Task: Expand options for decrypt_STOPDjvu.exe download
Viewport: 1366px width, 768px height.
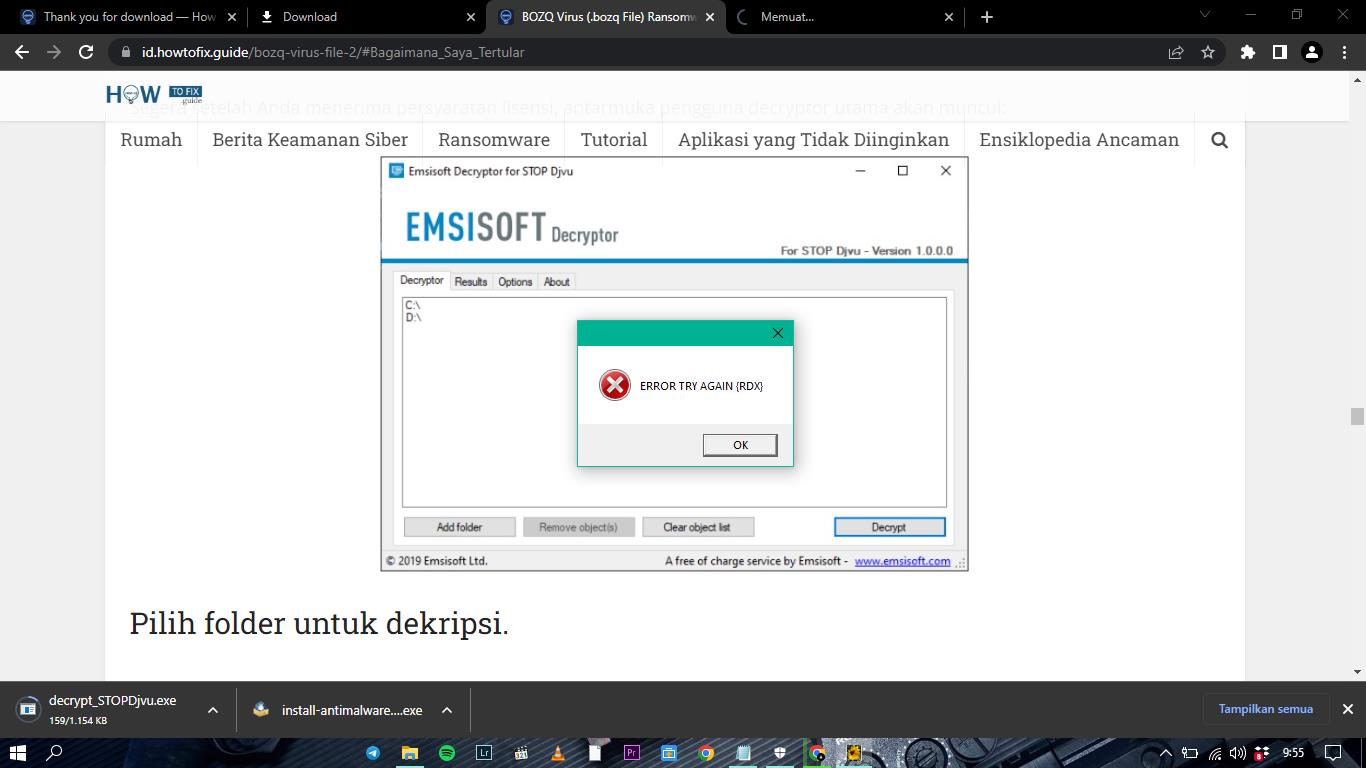Action: [x=212, y=710]
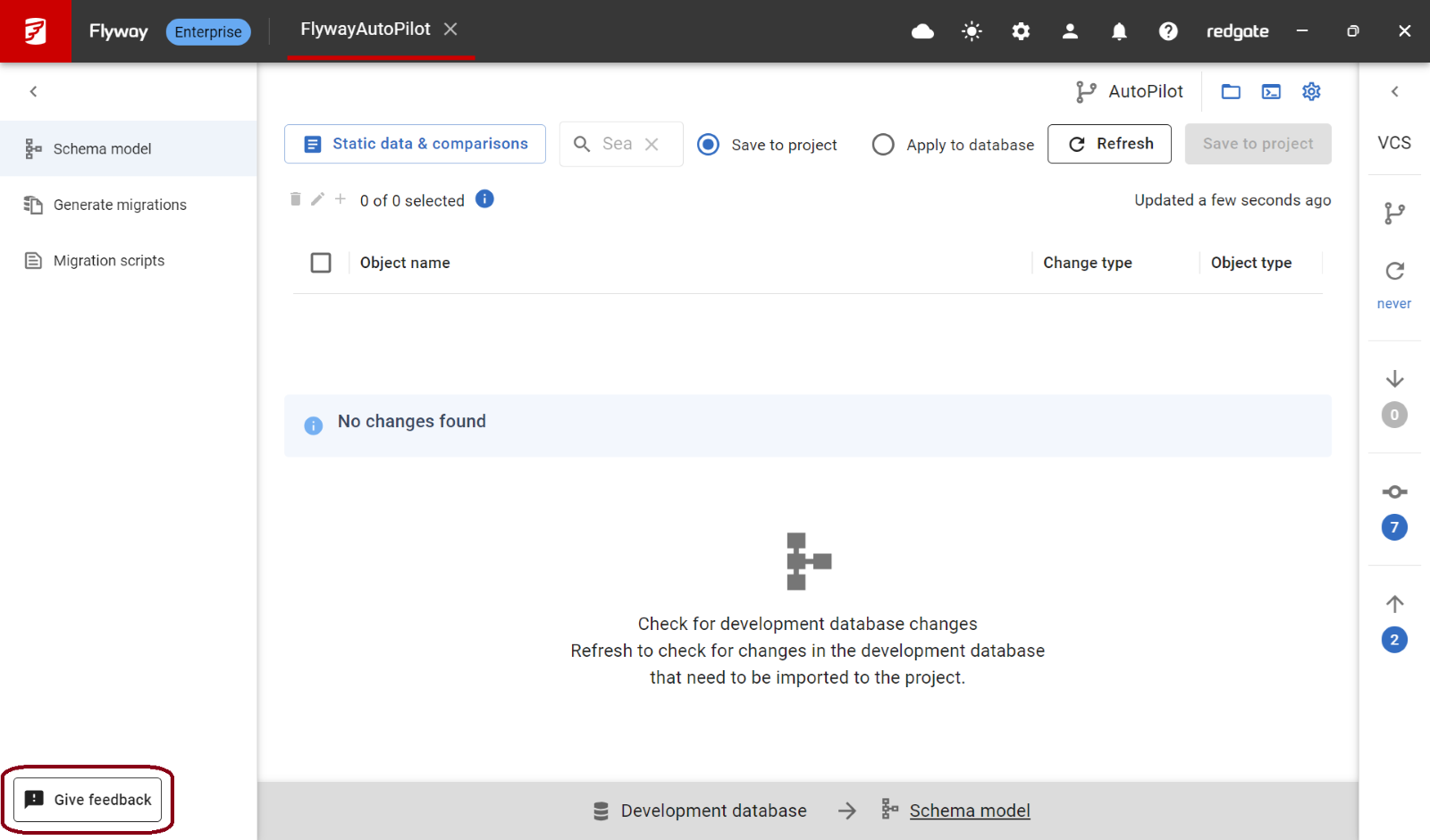1430x840 pixels.
Task: Toggle light/dark theme sun icon
Action: pos(972,31)
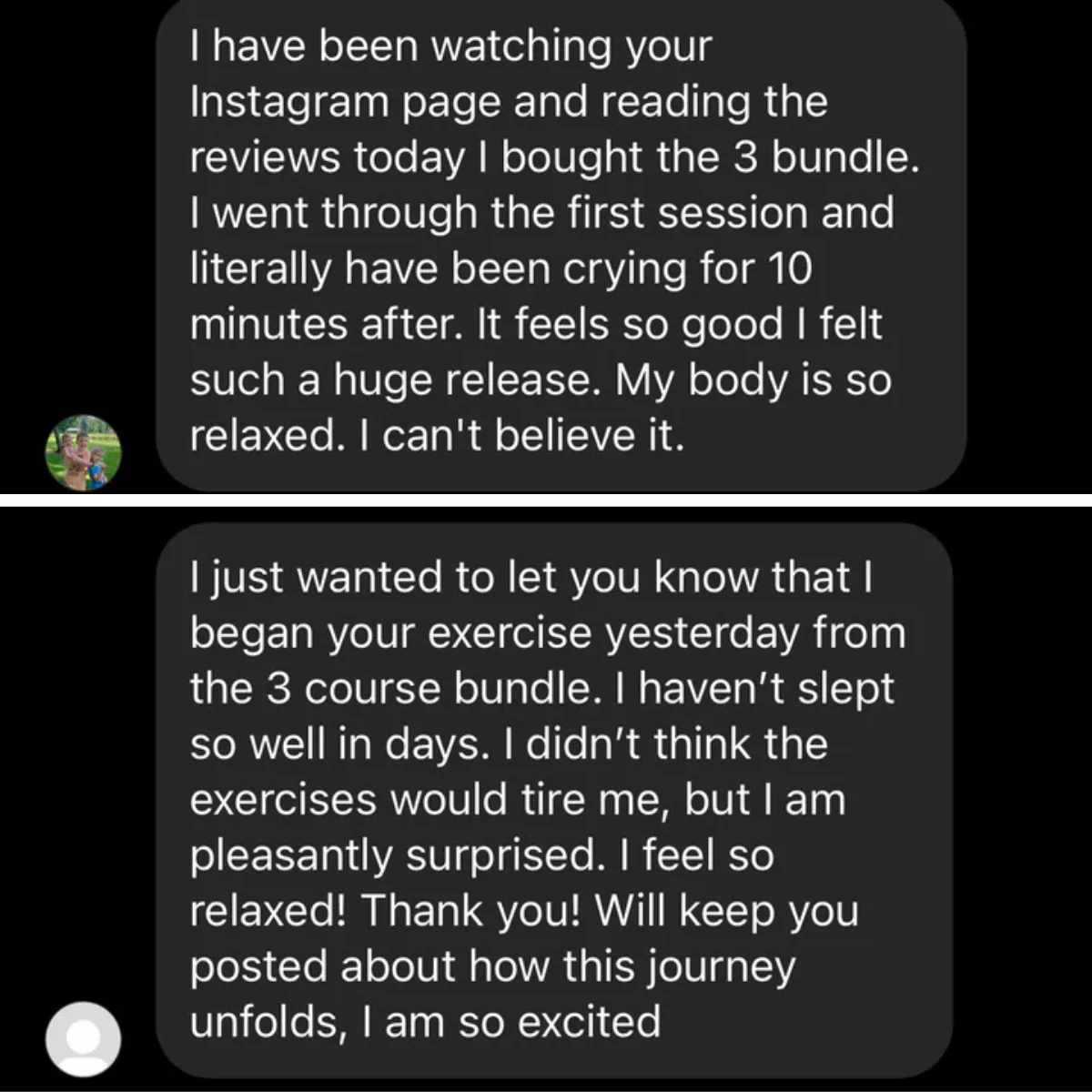Click 'I haven't slept so well in days'

pyautogui.click(x=542, y=716)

═══

PROMPT
Could you rewrite all the entries above with "Viewport" changed to "Screen size" and everything else left the same, omitting the pictures?

TASK RESPONSE
Task: Expand options for decrypt_STOPDjvu.exe download
Screen size: 1366px width, 768px height.
Action: [x=212, y=710]
1430x840 pixels.
Task: Toggle light/dark theme sun icon
Action: pos(972,31)
Click 'I haven't slept so well in days'

pyautogui.click(x=542, y=716)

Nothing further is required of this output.